Mayor Naheed Nenshi Visits Slow Food at the Calgary Folk Fest. July 2011
By Kris Vester
Think of Calgary and many things spring to mind: the Calgary Stampede, the energy industry and the heart of the Conservative political movement, amongst others. But Calgary is also home to one of the largest and most active Slow Food convivia in Canada.
Slow Food Calgary has been busy promoting good, clean and fair food in southern Alberta for more than 12 years and 2011 was one of the busiest and most satisfying yet. Under the guidance of a small team of committed and passionate volunteers who together form our Steering Committee, Slow Food Calgary was responsible for organizing several events, including Slow Resolutions, a Kitchen Party at Infuse/Forage, Roots and Shoots at The River Cafe, Dinner and Dialogue (with the support of the Culinary Arts Program at SAIT, the Southern Alberta Institute of Technology), Local 101: Ingredients for a Sustainable Culture, Feast of Fields at Rouge restaurant and, in collaboration with Hillhurst Sunnyside Community Association, a large Terra Madre Day Potluck, which raised funds for the Calgary Food Bank.
Local fare from Feast of Fields
In addition, we participated in many other events organized by other community groups in an outreach capacity, seeking to inform and educate the public on important food issues by being a presence at Calgary Seedy Saturday, Slow Money at the Calgary Public Library, TEDxYYC, Bow River Flow, Pecha Kucha Night Calgary, the Culinary Agro Literacy Forum hosted by SAIT’s Culinary Arts program and a ‘Vital Conversations: Food’ event hosted by The Calgary Foundation.

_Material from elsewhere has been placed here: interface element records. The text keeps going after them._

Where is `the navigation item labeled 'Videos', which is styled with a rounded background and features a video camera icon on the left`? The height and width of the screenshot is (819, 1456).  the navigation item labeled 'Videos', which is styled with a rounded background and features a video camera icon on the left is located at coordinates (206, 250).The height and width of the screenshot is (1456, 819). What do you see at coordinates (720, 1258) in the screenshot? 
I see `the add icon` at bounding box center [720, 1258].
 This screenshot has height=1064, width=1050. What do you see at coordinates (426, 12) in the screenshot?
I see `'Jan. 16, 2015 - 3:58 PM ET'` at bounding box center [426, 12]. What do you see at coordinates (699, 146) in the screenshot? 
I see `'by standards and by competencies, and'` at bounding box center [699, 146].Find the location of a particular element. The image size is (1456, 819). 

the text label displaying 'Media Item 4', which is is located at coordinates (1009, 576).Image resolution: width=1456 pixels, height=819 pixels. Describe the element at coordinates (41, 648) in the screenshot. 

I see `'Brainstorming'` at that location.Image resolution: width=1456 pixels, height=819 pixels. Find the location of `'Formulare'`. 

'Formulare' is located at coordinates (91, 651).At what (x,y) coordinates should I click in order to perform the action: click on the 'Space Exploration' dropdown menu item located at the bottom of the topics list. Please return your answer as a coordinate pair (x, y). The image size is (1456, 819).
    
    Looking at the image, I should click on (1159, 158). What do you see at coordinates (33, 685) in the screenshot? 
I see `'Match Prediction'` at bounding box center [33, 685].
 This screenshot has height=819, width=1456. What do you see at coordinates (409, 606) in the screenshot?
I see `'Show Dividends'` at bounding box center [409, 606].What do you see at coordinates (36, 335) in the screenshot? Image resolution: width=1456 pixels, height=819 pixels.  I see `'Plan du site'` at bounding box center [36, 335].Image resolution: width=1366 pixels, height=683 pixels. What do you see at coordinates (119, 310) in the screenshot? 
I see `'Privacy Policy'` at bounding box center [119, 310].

The farmer and the chef at Feast of Fields
In two extraordinary cases, we managed to combine our capacity to educate and inform with our capacity to bring delicious local food to the table. In the first of these, we partnered with best-selling local author Hugo Bonjean to launch his latest book, A Peoples’ Power. Supported by local producers, Slow Food Calgary volunteers prepared and served breakfast at a downtown homeless shelter called the Mustard Seed. The other of these events was much more involved, as it saw Slow Food Calgary bringing together local producers, restaurants and volunteers to allow us to act as both a food vendor, serving good, clean and fair local food to thousands of festival attendees, and as a food system educator, offering information and insight into the food system to the thousands who stopped by our tent for all four days of the Calgary Folk Music Festival.
We finished off 2011 with a facilitated strategic planning session wherein we reassessed our goals, processes and approaches. A renewed and refined mandate, which came of this session, sums up where Slow Food Calgary is going to continue to focus its efforts:
- Making local connections between consumers, chefs, producers and processors of good, clean, fair food.
- Building public awareness of agricultural systems and promoting the concepts of equality and responsibility in our food system.
2012 is going to be a very interesting and exciting year for Slow Food Calgary. We began the year by receiving confirmation of registration as a not for profit Society from Alberta’s Corporate Registries. It was our desire to form mutually beneficial relationships with many other community organizations in order to advance our goals and a need for greater funding in the form of grants and sponsorships that convinced us that registration as a society was the wisest course of action. We are now embarking on a process of finding partners and formalizing existing relationships, which will, amongst other initiatives, hopefully see us developing an educational curriculum which will be dynamic and flexible enough to be effective with any and all age groups, from the very young to the fully grown. We will also be publishing the 3rd edition of The Alberta Snail Trail, the guide to producers of good, clean and fair food in Alberta. Scheduled to be released in conjunction with Feast of Fields, we are also hoping to have an electronic version of The Snail Trail available at that time for use on electronic devices, mobile and otherwise.
Calgary has been named the Cultural Capital of Canada for 2012 and Slow Food Calgary is hoping to play a role in giving this celebration of local culture a more authentically local and good, clean and fair approach to the food, which will be on offer at some of the events planned for this year.
We are looking forward to the events and initiatives we will be involved in this year and hope that some of you might even consider traveling to Calgary to experience what we have on offer. We guarantee that you will be impressed with the depth and breadth of the food communities in the Calgary bio-region.
The twelfth annual Feast of Fields will be taking place in September. We hope to see some of you here in Calgary in 2012!